(Source records Opens)

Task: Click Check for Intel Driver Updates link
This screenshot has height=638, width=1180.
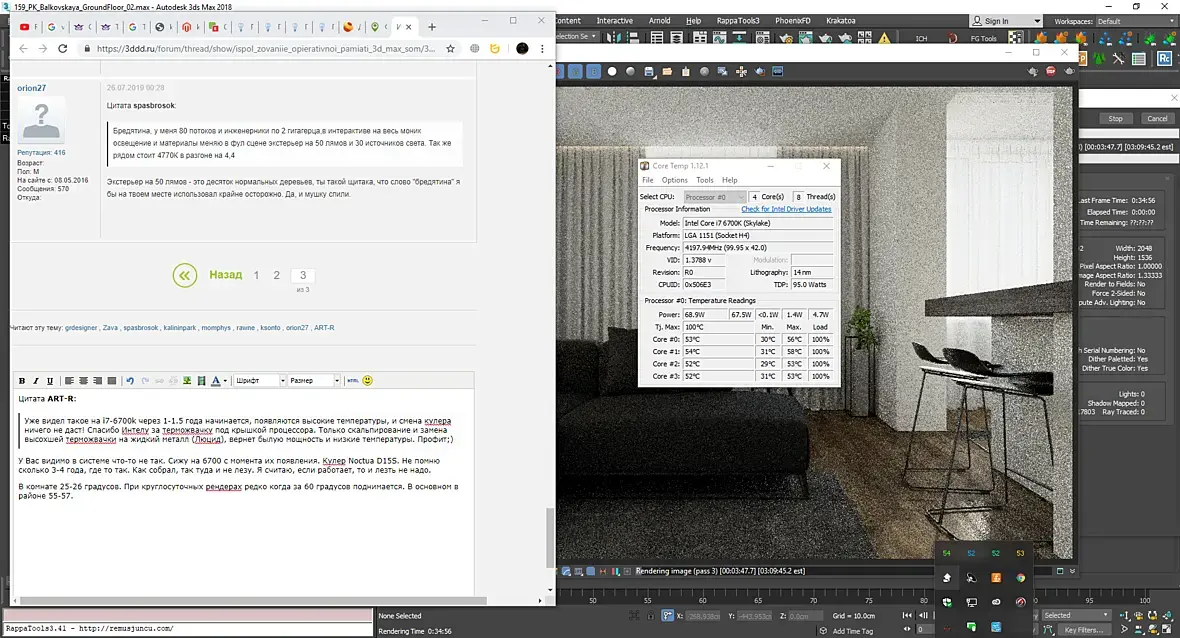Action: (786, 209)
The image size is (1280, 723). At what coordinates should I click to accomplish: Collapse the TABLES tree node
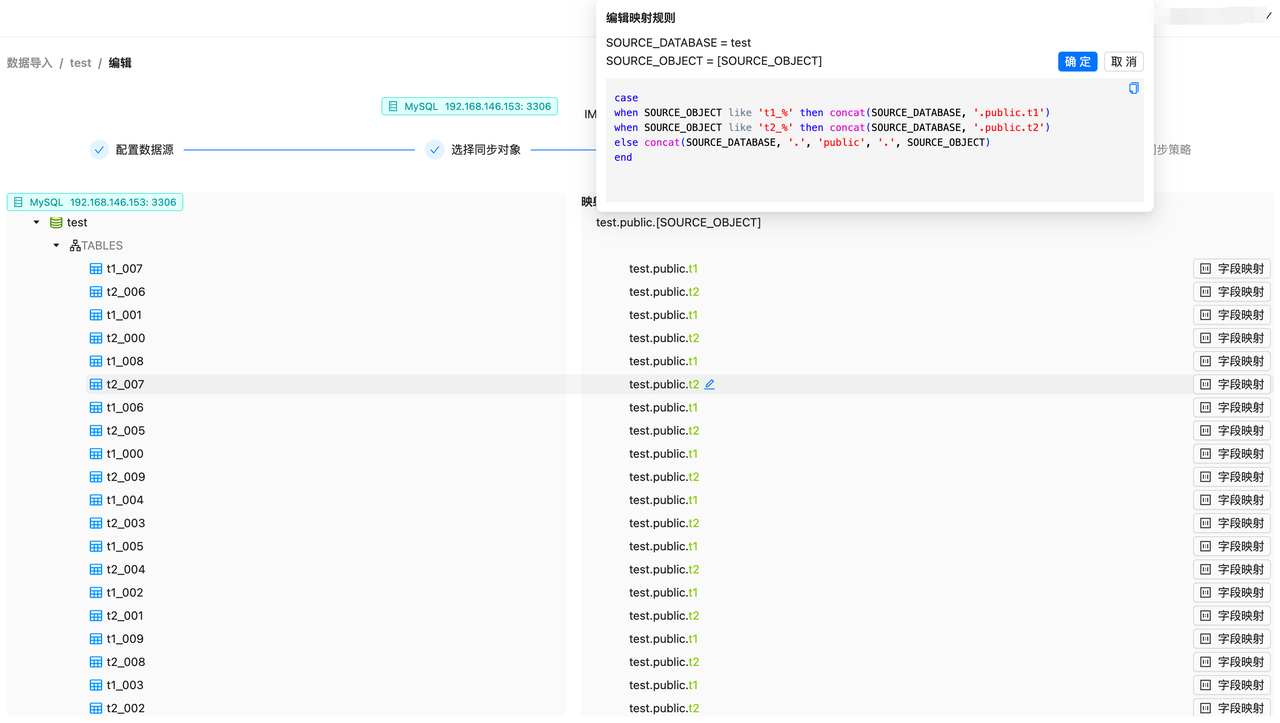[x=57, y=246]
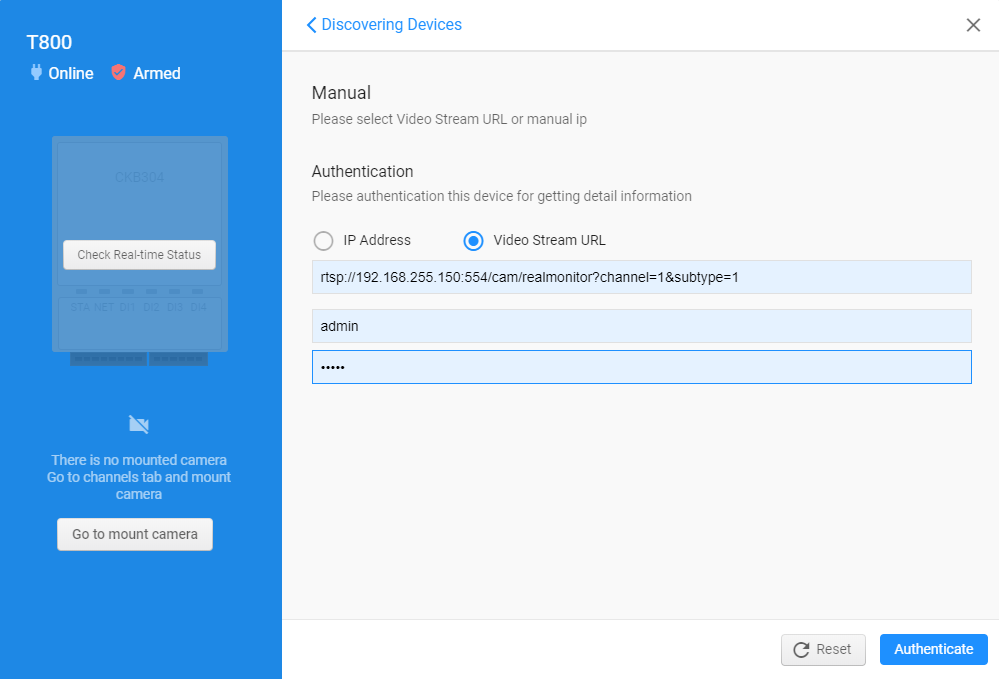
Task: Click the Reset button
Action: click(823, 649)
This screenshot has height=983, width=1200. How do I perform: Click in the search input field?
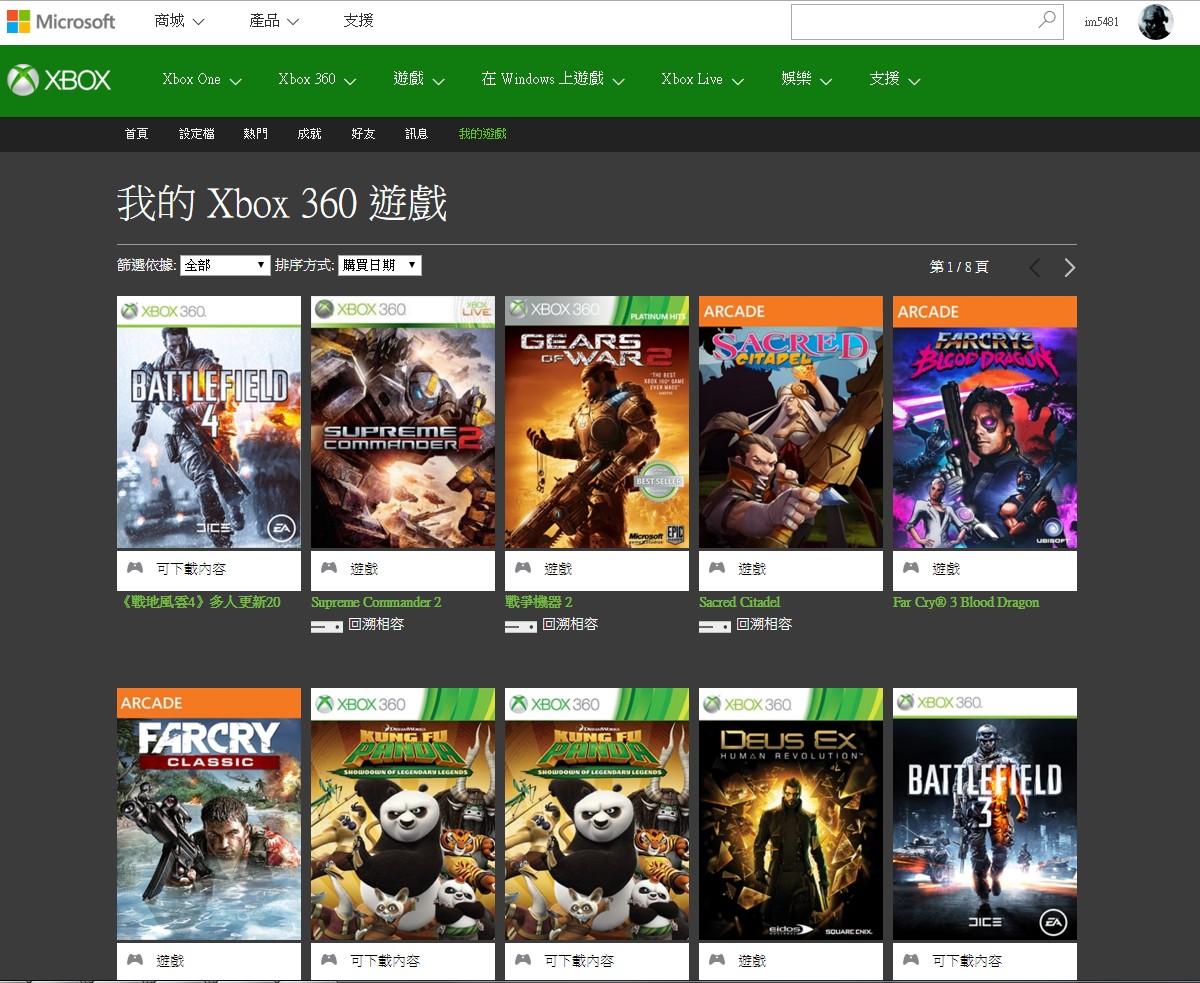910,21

(Source records Closes)

> Problem to solve:
Each line from the one with "The image size" through the end of the entries should be reproduced exactly. Leave out the pictures.

> Written reply:
The image size is (1280, 723). At what coordinates should I click to accomplish: Collapse the TABLES tree node
[x=57, y=246]
Task: Click the Reset button
Action: click(823, 649)
This screenshot has height=983, width=1200. How do I perform: Click in the search input field?
910,21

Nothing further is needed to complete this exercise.